Isso significa que bactérias inócuas que vão ao espaço, no corpo de astronautas, podem voltar transformadas em organismos letais? Não exatamente, diz Nickerson.

"Nossos resultados indicam apenas que o crescimento em uma cultura líquida, em um experimento controlado no espaço, pode aumentar a virulência bacteriana", explica a pesquisadora, lembrando que o corpo humano apresenta condições diferenciadas.

"Quando outros fatores entram em jogo, como as forças que atuam sobre o corpo, o sistema imunológico, antibióticos e terapia, a resposta pode mudar", afirma. Avaliar o efeito do espaço em microorganismos incubados em uma pessoa exigiria um experimento específico. "Além disso", lembra, "astronautas têm ido e vindo do espaço há décadas, com um perigo mínimo de doenças infecciosas para eles mesmos e nenhum perigo para outras pessoas".

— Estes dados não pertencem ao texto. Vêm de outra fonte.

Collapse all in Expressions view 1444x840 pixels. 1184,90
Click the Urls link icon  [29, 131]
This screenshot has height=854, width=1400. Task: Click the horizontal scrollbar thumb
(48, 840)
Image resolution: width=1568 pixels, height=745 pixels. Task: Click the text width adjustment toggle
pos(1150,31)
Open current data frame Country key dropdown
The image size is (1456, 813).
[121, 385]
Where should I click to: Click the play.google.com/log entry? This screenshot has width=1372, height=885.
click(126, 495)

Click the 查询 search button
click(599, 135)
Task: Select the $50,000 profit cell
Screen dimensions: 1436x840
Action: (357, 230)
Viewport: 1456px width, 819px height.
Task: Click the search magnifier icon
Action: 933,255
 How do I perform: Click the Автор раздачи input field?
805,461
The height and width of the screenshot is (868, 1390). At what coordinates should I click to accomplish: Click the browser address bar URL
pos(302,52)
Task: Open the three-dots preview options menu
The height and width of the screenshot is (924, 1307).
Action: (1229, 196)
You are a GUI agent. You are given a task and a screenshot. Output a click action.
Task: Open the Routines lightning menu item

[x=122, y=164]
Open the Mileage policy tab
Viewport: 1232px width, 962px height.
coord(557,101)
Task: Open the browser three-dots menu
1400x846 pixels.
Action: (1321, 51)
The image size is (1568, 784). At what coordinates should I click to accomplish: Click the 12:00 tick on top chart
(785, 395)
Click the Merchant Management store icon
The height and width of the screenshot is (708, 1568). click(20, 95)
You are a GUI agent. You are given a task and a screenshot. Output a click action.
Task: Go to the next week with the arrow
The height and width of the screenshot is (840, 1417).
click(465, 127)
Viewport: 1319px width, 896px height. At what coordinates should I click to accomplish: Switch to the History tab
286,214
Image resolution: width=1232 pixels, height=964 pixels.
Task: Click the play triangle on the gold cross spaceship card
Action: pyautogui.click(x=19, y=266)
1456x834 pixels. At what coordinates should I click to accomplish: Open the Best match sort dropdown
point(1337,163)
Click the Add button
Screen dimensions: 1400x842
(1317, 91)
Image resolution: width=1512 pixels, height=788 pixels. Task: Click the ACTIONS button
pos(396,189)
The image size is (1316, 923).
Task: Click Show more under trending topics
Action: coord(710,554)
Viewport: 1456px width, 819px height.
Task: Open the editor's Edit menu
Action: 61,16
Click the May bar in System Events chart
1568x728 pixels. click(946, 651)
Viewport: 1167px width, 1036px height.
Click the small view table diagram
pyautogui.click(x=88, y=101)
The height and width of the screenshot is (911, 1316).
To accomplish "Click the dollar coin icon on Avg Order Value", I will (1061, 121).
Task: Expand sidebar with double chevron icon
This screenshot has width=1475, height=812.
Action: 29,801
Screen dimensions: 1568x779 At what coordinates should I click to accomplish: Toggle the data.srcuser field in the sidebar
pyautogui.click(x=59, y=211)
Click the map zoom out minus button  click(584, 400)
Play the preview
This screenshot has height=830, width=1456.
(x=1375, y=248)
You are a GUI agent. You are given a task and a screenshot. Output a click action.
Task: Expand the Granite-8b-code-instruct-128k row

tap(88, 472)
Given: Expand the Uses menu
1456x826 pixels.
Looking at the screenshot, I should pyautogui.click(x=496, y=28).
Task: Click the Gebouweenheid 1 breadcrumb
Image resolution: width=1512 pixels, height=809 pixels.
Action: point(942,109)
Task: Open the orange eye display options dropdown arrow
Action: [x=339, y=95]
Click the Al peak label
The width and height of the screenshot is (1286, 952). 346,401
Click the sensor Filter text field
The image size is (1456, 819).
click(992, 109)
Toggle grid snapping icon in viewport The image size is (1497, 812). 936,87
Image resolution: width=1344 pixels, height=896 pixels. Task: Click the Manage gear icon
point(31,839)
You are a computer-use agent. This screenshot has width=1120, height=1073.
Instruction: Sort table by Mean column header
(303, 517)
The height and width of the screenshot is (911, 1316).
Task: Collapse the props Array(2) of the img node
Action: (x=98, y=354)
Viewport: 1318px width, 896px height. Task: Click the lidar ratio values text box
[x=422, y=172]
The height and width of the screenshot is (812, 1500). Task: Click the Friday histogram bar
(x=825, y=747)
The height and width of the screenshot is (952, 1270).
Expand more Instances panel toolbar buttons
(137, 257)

Na comparação entre as bactérias enviadas ao espaço e as que permaneceram na Terra, os pesquisadores descobriram diferenças na expressão de 167 genes, principalmente nos relacionados a uma proteína, Hfq, ligada à reação das bactérias ao estresse e à promoção da virulência de vários microorganismos, não só da salmonela.

Esse resultado poderá ajudar no desenvolvimento de vacinas e antibióticos. "Estratégias tendo como alvo a Hfq e reguladores relacionados poderiam ter o potencial de reduzir os riscos de doenças infecciosas no espaço e oferecer novas opções terapêuticas na Terra", diz o artigo.

"Uma parte importante de nosso trabalho com vôos espaciais relaciona-se diretamente a compreender como micróbios causam doenças na Terra", afirma Nickerson.

Segundo ela, a ligação existe porque a redução nas forças exercidas pelo fluido, sentida pelas bactérias cultivadas no espaço, assemelha-se a algumas condições que surgem durante o ciclo de vida normal dos microorganismos, inclusive em hospedeiros. Áreas de baixo arrasto de líquido no corpo humano incluem o estômago e o útero, por exemplo. "Usamos os vôos espaciais como plataforma de pesquisa para o controle de doenças".

A despeito disso, a pesquisadora não descarta a possibilidade do estudo vir a influenciar o design de naves espaciais. "Nossa pesquisa identificou alguns mecanismos que têm um papel fundamental nas respostas dos microorganismos à baixa gravidade e ao arrasto reduzido. Estratégias visando esses mecanismos certamente poderão ser usadas para avaliar os riscos para a tripulação, e na criação de novas medidas para reduzir o perigo de doenças infecciosas em missões à Lua ou Marte".

Nickerson diz que não há registro de astronautas infectados com salmonela. Na missão Apollo 13, em 1970, o astronauta Fred Haise teve febre, provocada por uma grave infecção urinária causada pela bactéria Pseudomonas aeruginosa.